◆ **What is needed**
Report how many lines in the listing below include the word "computer". Write nothing besides the number.

____________________

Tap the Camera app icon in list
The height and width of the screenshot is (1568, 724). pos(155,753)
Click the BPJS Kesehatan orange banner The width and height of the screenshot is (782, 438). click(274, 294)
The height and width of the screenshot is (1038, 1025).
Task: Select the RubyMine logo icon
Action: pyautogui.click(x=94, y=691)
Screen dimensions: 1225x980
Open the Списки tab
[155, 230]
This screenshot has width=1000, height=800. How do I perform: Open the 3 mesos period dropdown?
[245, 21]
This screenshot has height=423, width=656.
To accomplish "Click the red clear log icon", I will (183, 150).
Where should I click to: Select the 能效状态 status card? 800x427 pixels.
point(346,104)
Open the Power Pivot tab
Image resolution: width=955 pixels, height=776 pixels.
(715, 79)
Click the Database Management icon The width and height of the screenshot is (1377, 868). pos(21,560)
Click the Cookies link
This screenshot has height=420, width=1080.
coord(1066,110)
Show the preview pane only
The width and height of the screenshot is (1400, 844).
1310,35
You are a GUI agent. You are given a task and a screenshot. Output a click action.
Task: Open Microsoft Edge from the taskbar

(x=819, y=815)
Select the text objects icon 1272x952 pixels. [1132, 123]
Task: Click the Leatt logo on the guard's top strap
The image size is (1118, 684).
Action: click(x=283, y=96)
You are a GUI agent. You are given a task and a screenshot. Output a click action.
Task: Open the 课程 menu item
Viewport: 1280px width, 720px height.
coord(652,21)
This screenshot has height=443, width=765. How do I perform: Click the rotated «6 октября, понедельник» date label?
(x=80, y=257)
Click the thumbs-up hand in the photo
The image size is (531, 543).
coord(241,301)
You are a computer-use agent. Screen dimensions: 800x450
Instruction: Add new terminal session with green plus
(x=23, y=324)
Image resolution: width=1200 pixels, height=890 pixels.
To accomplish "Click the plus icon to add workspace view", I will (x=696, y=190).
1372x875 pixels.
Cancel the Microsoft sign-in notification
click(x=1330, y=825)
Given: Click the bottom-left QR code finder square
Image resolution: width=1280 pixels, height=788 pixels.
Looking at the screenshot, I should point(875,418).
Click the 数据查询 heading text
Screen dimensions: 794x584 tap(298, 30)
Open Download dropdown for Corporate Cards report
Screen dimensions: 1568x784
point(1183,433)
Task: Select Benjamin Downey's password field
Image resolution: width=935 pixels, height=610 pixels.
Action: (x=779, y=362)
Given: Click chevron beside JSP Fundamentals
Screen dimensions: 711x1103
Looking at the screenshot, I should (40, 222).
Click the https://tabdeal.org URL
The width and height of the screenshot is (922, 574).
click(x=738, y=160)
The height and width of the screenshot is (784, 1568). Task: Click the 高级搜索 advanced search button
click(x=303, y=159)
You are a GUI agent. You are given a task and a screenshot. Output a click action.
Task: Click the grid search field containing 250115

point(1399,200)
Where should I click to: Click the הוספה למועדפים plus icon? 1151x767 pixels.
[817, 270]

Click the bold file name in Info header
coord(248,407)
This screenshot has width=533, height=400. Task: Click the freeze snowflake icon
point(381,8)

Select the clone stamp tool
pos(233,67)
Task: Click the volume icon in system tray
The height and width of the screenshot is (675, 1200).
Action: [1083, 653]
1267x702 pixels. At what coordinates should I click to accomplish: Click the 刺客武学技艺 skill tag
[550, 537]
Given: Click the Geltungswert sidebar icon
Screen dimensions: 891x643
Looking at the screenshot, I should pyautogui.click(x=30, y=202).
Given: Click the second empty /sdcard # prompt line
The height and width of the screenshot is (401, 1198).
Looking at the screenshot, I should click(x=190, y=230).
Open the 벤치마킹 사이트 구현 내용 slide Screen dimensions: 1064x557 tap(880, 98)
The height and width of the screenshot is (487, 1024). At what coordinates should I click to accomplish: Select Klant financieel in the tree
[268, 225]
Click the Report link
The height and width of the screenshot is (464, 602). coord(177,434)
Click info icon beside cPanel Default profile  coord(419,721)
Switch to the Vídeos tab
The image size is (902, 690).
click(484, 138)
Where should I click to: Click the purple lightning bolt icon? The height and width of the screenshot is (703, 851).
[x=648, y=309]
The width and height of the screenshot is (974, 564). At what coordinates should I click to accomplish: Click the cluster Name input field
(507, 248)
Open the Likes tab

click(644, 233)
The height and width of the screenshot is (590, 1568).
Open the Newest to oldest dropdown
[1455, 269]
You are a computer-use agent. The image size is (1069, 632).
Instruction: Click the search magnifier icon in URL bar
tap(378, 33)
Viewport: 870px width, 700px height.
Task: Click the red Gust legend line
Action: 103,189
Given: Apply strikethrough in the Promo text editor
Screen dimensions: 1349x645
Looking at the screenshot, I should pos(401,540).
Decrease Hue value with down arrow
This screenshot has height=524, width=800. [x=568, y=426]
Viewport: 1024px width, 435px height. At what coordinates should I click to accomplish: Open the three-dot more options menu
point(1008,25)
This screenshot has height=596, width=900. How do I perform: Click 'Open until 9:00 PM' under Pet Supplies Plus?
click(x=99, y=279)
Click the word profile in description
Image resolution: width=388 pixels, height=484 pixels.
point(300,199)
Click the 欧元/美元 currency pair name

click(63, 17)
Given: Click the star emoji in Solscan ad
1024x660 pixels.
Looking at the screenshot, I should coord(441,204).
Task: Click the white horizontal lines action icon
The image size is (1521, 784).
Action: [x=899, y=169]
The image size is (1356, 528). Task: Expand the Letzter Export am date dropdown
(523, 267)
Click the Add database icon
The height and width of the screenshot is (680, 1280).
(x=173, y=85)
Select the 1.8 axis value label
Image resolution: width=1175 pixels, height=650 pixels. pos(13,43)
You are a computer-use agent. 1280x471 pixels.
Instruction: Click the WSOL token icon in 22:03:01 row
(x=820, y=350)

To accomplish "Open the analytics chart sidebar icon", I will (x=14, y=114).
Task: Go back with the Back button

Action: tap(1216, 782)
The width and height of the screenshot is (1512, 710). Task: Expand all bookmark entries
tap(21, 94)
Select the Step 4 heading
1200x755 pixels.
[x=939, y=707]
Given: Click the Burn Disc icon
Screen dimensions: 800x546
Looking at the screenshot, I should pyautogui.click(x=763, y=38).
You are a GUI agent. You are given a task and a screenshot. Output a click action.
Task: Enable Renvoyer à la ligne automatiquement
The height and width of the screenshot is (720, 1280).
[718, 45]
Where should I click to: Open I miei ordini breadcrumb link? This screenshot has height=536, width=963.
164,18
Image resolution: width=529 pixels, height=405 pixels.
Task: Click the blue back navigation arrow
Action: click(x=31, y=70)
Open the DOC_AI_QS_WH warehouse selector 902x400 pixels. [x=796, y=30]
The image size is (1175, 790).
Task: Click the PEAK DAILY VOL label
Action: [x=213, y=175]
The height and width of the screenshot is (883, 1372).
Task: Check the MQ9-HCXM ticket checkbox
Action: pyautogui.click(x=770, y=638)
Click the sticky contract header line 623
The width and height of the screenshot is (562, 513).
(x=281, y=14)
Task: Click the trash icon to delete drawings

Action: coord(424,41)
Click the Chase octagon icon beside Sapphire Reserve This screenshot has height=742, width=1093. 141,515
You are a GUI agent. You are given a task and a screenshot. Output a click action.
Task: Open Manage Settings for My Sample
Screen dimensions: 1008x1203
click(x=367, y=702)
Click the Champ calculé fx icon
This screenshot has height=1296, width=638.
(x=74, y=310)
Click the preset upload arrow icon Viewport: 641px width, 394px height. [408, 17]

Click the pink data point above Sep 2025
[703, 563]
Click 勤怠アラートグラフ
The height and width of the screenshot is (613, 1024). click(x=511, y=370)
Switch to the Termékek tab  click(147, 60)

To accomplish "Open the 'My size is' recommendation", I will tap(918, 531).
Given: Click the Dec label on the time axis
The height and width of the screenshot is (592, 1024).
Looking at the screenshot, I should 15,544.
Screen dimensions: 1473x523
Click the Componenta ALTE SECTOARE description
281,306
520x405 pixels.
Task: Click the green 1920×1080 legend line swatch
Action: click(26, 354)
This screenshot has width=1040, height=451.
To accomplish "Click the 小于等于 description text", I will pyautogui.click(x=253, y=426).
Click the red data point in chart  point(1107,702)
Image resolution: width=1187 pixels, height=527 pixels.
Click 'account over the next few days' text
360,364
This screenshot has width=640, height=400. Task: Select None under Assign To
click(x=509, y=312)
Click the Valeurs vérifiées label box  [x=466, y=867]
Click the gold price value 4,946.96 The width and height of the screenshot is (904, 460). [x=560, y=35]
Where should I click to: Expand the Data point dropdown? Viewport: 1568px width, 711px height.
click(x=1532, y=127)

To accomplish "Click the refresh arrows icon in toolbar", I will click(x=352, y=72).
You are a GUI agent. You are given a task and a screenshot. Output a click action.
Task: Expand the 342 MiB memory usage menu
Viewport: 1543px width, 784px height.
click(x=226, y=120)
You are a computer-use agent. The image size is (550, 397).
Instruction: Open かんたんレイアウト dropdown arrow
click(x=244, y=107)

____________________

◆ **Task output**
4